Description of the task:
Return exactly the lines of the records below, starting at the line that contains "This screenshot has width=680, height=373." and ending at the line that contains "Given: Click the TAB setting icon", with both of those lines kept.

Stored data:
╭──

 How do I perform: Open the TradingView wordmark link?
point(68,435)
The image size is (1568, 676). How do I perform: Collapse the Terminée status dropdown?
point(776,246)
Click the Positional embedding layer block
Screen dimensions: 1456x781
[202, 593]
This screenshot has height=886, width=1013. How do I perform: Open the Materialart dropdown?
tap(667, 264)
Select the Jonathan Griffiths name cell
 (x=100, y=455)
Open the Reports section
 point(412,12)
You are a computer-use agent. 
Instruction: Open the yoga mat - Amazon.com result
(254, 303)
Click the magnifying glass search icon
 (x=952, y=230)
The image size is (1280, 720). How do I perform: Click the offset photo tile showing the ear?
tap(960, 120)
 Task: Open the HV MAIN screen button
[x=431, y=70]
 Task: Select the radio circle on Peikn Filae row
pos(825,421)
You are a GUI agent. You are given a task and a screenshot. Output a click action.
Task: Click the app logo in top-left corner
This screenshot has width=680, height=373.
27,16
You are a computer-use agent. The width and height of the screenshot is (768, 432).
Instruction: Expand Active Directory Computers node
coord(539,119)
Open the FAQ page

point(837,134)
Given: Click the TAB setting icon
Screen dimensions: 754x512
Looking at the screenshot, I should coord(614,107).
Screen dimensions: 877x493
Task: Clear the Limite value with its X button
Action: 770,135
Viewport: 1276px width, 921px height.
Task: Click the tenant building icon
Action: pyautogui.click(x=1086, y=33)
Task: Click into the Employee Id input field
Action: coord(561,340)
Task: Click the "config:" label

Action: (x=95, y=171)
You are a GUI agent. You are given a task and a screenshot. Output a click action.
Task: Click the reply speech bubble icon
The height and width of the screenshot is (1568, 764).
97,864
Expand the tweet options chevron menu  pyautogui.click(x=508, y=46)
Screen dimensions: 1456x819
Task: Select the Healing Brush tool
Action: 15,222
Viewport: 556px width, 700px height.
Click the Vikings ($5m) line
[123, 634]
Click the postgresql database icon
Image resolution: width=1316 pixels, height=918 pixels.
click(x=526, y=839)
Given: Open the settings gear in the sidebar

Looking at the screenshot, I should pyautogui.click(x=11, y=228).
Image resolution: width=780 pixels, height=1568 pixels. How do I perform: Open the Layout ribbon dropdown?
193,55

╰──

Exercise result:
This screenshot has width=680, height=373.
27,16
You are a computer-use agent. The width and height of the screenshot is (768, 432).
Instruction: Expand Active Directory Computers node
coord(539,119)
Open the FAQ page

point(837,134)
Given: Click the TAB setting icon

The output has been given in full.